■ Brano del documento ■
┏━━

L'Italia sulla luna

Berlusconi e la giustizia: le brutte figure di Alfano e compagnia danzante

La manifestazione fatta ieri dai parlamentari del Pdl davanti e dentro il palazzo di giustizia di Milano contro la magistratura rea (a loro dire) di perseguitare il loro capo Berlusconi si è risolta davvero, se mi posso permettere, in una pagliacciata.
Andare davanti al palazzo di giustizia a manifestare, a schiamazzare, a urlare che in Italia c’è un’emergenza democratica, è stato davvero uno show indecoroso. Vedere quei centocinquanta e più parlamentari (alcuni da sempre frou frou, altri da sempre serissimi, nelle foto si riconosce bene anche Giovanardi) ha fatto davvero male. Tutto questo perché i nodi del Cavaliere con la magistratura stanno arrivando al pettine, tutto questo perché i magistrati avevano disposto una nuova visita fiscale per il Cavaliere ricoverato al San Raffaele per una congiuntivite, tutto questo perché i giudici non avevano riconosciuto il legittimo impedimento al difensore del Cavaliere Ghedini che avrebbe dovuto, nelle stesse ore del processo Ruby, partecipare ad una riunione di partito (presto Ghedini, avvocato, nonché deputato alla Camera, dovrà anche spiegare a tutti quand’è che si impegna per il Cavaliere, suo principale datore di lavoro, e quando si dà da fare per il popolo italiano, dal quale è ugualmente stipendiato. Ma queste sono quisquilie).
Deputati e senatori del Pdl (almeno avessero cantato bene l’Inno di Mameli, hanno fatto male anche quello) hanno dimostrato per il loro capo. Era nel loro diritto, penso. Spero di vedere almeno un senatore o almeno un deputato Pdl quando il collegio dei giudici deciderà una visita fiscale a carico anche di qualche altro imputato sconosciuto e infinitamente meno fortunato del Cavalier Berlusconi. Mi basterebbe vedere una Santanché qualsiasi o una Gelmini, quella del tunnel dei neutrini, accampate sulle scale del palazzo di giustizia in difesa dell’imputato ignoto.

┗━━

■ Informazioni fornite ■
┏━━

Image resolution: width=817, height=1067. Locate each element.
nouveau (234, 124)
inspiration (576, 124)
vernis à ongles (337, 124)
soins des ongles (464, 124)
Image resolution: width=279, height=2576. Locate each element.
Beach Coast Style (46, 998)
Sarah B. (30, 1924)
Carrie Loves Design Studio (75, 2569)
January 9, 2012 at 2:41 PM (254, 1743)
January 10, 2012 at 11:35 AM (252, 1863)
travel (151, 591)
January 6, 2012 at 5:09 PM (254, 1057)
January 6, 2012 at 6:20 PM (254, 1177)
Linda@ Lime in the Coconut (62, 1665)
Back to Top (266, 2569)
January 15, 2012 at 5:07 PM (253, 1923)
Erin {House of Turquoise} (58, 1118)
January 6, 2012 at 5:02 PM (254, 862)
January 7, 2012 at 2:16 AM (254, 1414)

┗━━

Prosegui l'articolo sulla manifestazione del Pdl al palazzo di giustizia di Milano a partire dall'ultima frase presente. Le voci riportate non servono per svolgere il compito.

■ Risposta al compito ■
Ho detto ciò che penso sulla manifestazione di ieri. Ma non può passare sotto silenzio neppure quella di oggi, cioè l’incontro del segretario del Pdl Alfano e di altri parlamentari del Popolo della Libertà con il presidente della Repubblica Napolitano. Un incontro (nelle intenzioni dei maggiorenti del Pdl) per sottolineare ancora una volta la necessità che la magistratura cambi atteggiamento nei confronti del Cavaliere.
Un appello al presidente della Repubblica quasi infantile che ha avuto come unico risultato quello di prendersi in faccia una risposta a muso duro da parte di Napolitano. Una risposta che tradotta suona così: fate i buoni, state calmi perché l’indipendenza della magistratura non si discute.
Guardiamo adesso cosa farà il Pdl. Guardiamo come reagirà alle parole del Presidente e alle ulteriori, prossime decisioni dei magistrati nei confronti del Capo.
Forse sarebbe meglio se i parlamentari del Pdl, invece di andare a perdere tempo sulle scale del palazzo di giustizia di Milano, cominciassero a prendere in considerazione l’ipotesi di non interferire più nelle decisioni dei magistrati e cominciassero a pensare ad un nuovo segretario, perché Alfano (quello del Lodo Alfano, non dimentichiamolo mai) quello che li sta guidando in queste ore data la malattia del Cavaliere, non sembra davvero in grado di traghettare il Pdl o il centrodestra verso nuovi, gloriosi orizzonti.